手ぶれ補正を搭載したフルサイズ・ミラーレス 【ソニー α7II ILCE-7M2】
ソニーから、α7シリーズの4機種目、α7II ILCE-7M2が登場しました。国内市場では引き続きα7(実機レビュー記事) も販売されるようですので、位置づけとしてはα7の進化モデルということになるようです。
α7IIの一番のポイントは、手ぶれ補正機構をボディ内に搭載した点です。今までソニーのミラーレスカメラでは、レンズ側で手ぶれ補正機能を搭載していましたので、Eシリーズとしては初の手ぶれ補正機となります。また、他社製品を含め、フルサイズのイメージセンサーを搭載したデジタルカメラにおいて、手ぶれ補正機構を内蔵したものもα7IIが初めてとなります。
2013年11月に登場したα7シリーズは、これで4機種が揃えられたことになります。各々の特徴を見ると、次の通りです。
α7 :24メガ画素のフルサイズ・スタンダード機。
α7R :36メガ画素のフルサイズ・高画素対応機。
α7S :12メガ画素のフルサイズ・高感度対応機。4K動画撮影にも対応(外部記録)。

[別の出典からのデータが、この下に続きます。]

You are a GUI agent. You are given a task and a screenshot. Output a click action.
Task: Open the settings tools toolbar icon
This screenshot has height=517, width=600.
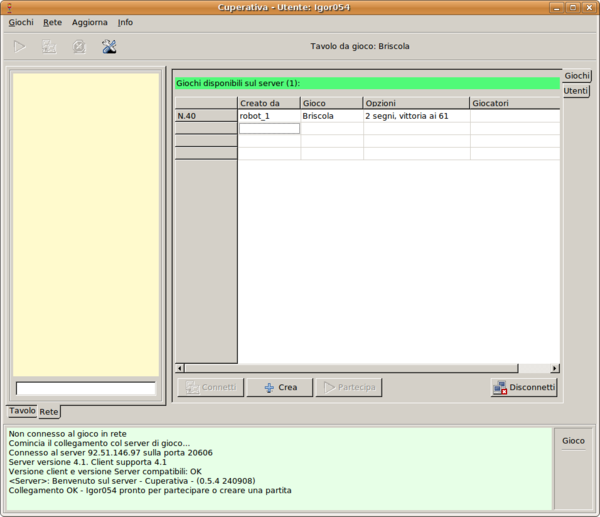(109, 46)
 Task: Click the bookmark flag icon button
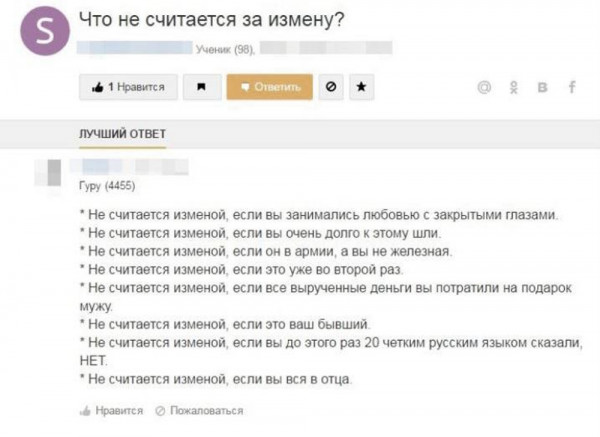tap(203, 88)
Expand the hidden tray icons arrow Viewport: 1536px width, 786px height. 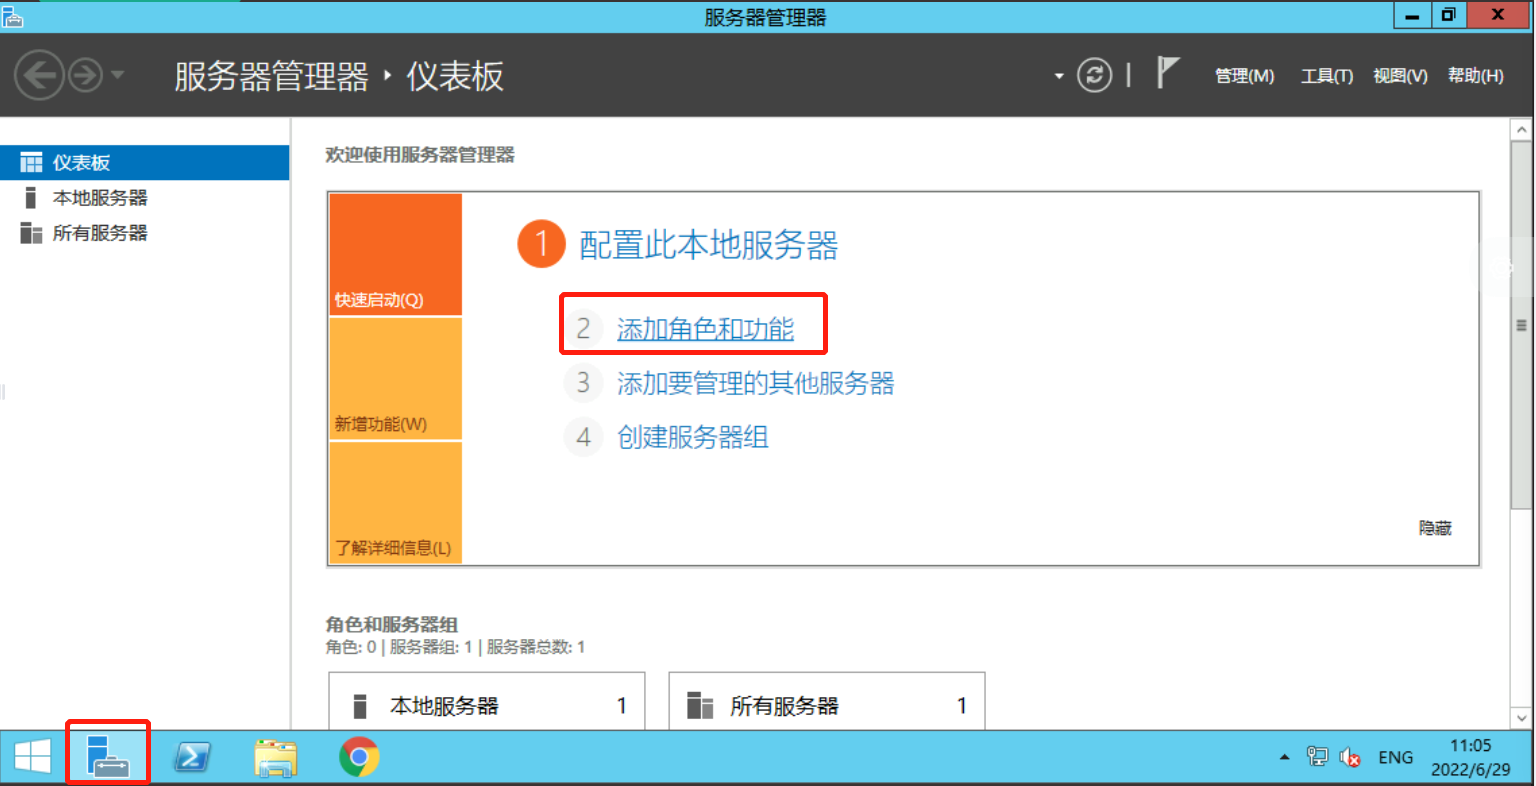(1284, 758)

α7II:24メガ画素のフルサイズ・手ぶれ補正対応機。
今回、α7IIには5軸対応の本格的な手ぶれ補正機構が搭載されており、ボディ形状も新たなものに変更されています。今後のソニーの方向性は明確に示されているわけではありませんが、おそらくα7Rやα7S(実機レビュー記事) の後継機には、同様の手ぶれ補正機構が搭載されるものと推察されます。現在、Eマウントのフルサイズ対応レンズは7本ありますが、5本のズームレンズには手ぶれ補正機構が内蔵されていますので、手ぶれ補正が搭載されていないのは2本の単焦点レンズのみとなります。しかし、ソニーAマウントレンズはボディ内手ぶれ補正を前提としたレンズ構成となっていますので、今までのEシリーズでは、マウントアダプタ経由で使用できるものの、手ぶれ補正機能を使うことはできませんでした。今回、α7IIでは手ぶれ補正機構が搭載されましたので、Aマウントレンズの使い勝手がかなり向上するものと思われます。
今後、APS-CサイズのEマウント機にも手ぶれ補正機構は搭載されるのかどうか、また今後のレンズ展開はどのようになるのかが気になるところです。
ソニー α7。2013年11月の発売開始で、Eマウントカメラ初のフルサイズ機となります。高画素モデルのα7Rと同時にリリースされましたが、オートフォーカス機能や連写力などはα7の方が勝っています。
それではα7II ILCE-7M2の特長について、主なポイントを見てみたいと思います。
イメージセンサーは総画素数2470万画素、有効2430万画素フルサイズCMOSセンサーで、α7に搭載されているものと同等と思われます。
新たにセンサーシフト方式の手ぶれ補正機構が搭載されました。角度ブレやシフトブレ、回転ブレにも対応した5軸対応方式のもので、最大で4.5段分の補正効果が謳われています。なお、手ぶれ補正機能は動画撮影時にも5軸対応で使用可能です。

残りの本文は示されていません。